Given exercise:
Display every line of the data below that contains the word "Open".

Dataset:
- - - -
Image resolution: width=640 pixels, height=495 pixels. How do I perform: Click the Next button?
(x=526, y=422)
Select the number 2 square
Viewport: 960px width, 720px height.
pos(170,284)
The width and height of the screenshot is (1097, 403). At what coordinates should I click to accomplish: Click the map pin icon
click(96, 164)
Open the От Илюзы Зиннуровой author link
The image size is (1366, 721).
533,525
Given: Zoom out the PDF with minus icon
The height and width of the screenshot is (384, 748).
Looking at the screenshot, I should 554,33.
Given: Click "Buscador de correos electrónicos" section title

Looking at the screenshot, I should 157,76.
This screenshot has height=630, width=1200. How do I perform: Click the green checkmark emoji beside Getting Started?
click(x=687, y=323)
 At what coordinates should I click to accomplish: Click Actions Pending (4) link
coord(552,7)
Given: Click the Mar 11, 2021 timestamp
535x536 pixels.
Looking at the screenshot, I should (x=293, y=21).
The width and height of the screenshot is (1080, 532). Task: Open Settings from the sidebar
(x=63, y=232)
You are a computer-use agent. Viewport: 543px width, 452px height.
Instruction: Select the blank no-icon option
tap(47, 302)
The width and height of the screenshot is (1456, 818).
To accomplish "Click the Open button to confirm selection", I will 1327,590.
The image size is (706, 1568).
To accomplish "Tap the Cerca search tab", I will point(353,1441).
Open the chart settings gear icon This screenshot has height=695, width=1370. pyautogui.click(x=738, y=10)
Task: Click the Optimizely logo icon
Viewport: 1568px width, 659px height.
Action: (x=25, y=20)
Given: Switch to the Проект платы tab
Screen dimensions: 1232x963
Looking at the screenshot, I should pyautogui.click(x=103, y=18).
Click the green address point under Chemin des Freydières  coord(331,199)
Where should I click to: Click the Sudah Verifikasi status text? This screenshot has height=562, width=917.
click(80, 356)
- - - -
Solution to this exercise:
Open the От Илюзы Зиннуровой author link
The width and height of the screenshot is (1080, 532). Task: Open Settings from the sidebar
To accomplish "Click the Open button to confirm selection", I will 1327,590.
Open the chart settings gear icon This screenshot has height=695, width=1370. pyautogui.click(x=738, y=10)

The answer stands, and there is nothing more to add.